What’s it like to be autistic during the coronavirus pandemic? A mother tells us


Our son has autism. Ever since his diagnosis, over the years, we have built a network of key individuals in his life that help him learn and be integrated into our community. He has no less than 15 different individuals who are committed to his well-being and work with him on a daily basis, including teachers, tutors, a speech therapist, an occupational therapist and riding instructors. He thrives on routine and knows exactly when it is time for his swim or riding lesson, even without looking at the calendar or clock. For swim, every Tuesday at 3 pm. For riding, every Wednesday and Friday at 3 pm. Exactly on the hour, not a minute before and not a minute later.

On Jan. 30, the World Health Organization (WHO) declared a global health emergency, and by March, declared COVID-19 as a pandemic. Soon after, the United States declared a national emergency, and a rapid sequence of events leads us to today. Schools, libraries, museums, zoos, theaters are closed in hopes to slow the transmission of the SARS-CoV-2, the virus that causes COVID-19.

In such an unchartered time that is hard for any child, it is even harder for a non-neurotypical child and their family unit. Often, they have additional challenges related to communication, comprehension, an insistence on sameness and routine, and sensory sensitivities — all of which may be heightened during any stressful period, especially one that is sustained.

Very much like our son, many children with special needs have a team that supports them and their families. In addition to their special education teacher who uses an individualized plan for the student, children often have additional sessions with their speech or occupational therapist and may have an aid who helps with schoolwork and transitions. School closure may mean that remote learning is necessary, and while this will require the acquisition of new skills for any learner to be successful, it will certainly pose an additional challenge for non-neurotypical children who may have difficulty processing visual or auditory input from the computer or attending to a task in an unfamiliar setting.

Suddenly, the parent is no longer just the dad or mom, but also the teacher, therapist and aid all in one. What had previously taken an entire team, now has to somehow stay afloat, and caregivers will find themselves in uncharted territory as they try to navigate this new reality.

Social distancing also means that many places that our children find respite in — those places that keep them connected to our society — are closed. No visits to the zoo. No riding at the barn. No swims lessons at the public pool.

For some, explanations of the current situation may work, and for others, not. Ask any parent whose child with autism loves visiting the zoo or a particular store — there’s an insurmountable task of trying to explain to the child that the zoo is closed, not just today or tomorrow, but potentially for the next several weeks.

The COVID-19 pandemic has, over a very short period of time, created a situation that is both inexplicable and unexpected, which many non-neurotypical children inherently have difficulty dealing with. Limitation in communication, both verbal and nonverbal, compounds the frustration and anxiety that may be expressed through difficult behavior such as self-aggression or even withdrawal.

- [Exercise instructions]
Does the article on autism during the coronavirus pandemic support each of these statements? Give yes or no for each, quoting the article's deciding words. 1. The son's swim lesson is every Tuesday at 3 pm. 2. The World Health Organization declared COVID-19 a pandemic on Jan. 30. 3. Fewer than ten individuals work with the son on a daily basis. Answer using only the article above.

- [Provided information]
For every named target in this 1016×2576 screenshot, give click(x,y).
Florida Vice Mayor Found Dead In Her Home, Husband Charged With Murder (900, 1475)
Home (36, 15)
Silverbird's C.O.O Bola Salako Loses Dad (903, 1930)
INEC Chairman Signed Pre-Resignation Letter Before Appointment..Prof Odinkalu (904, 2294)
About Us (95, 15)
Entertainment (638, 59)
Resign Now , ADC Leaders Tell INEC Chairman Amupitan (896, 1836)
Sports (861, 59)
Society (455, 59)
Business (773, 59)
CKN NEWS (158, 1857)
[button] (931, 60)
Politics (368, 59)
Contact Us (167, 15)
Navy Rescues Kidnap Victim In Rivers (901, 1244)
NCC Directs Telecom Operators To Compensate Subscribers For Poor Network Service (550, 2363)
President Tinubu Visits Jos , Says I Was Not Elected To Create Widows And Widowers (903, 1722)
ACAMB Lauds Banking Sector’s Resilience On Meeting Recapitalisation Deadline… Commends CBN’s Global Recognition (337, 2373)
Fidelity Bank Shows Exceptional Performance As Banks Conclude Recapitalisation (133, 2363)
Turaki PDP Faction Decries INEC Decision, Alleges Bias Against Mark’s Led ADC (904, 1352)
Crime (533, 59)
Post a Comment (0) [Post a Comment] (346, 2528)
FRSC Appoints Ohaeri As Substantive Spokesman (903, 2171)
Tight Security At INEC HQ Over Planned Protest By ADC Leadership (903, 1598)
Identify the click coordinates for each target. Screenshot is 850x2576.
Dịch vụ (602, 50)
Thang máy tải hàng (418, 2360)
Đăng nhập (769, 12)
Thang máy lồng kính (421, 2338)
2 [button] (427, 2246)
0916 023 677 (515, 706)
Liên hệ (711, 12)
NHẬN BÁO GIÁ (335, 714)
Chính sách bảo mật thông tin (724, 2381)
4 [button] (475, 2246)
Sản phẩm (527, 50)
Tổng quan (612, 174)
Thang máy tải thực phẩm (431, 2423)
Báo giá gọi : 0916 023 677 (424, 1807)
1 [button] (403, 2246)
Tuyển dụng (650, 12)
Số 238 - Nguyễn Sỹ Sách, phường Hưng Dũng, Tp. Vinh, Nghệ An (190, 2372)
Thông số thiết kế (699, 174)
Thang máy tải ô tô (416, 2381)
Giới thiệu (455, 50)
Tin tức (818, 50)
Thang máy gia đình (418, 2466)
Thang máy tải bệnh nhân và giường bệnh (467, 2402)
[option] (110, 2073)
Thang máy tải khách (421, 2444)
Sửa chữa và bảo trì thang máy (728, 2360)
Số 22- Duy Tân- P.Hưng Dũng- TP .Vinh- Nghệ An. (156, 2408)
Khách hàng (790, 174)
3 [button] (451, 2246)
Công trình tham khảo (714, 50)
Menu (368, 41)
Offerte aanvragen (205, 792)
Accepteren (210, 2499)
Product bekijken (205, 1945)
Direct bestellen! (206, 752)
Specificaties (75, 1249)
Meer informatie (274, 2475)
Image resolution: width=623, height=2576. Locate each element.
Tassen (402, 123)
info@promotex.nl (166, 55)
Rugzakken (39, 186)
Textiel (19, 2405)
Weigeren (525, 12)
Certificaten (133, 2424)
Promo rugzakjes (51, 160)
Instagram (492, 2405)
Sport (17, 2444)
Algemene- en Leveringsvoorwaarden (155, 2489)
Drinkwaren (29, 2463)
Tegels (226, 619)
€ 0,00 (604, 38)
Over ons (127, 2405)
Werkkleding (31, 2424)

- [Exercise solution]
1. Yes: "For swim, every Tuesday at 3 pm."
2. No: "On Jan. 30, the World Health Organization (WHO) declared a global health emergency, and by March, declared COVID-19 as a pandemic."
3. No: "He has no less than 15 different individuals who are committed to his well-being and work with him on a daily basis"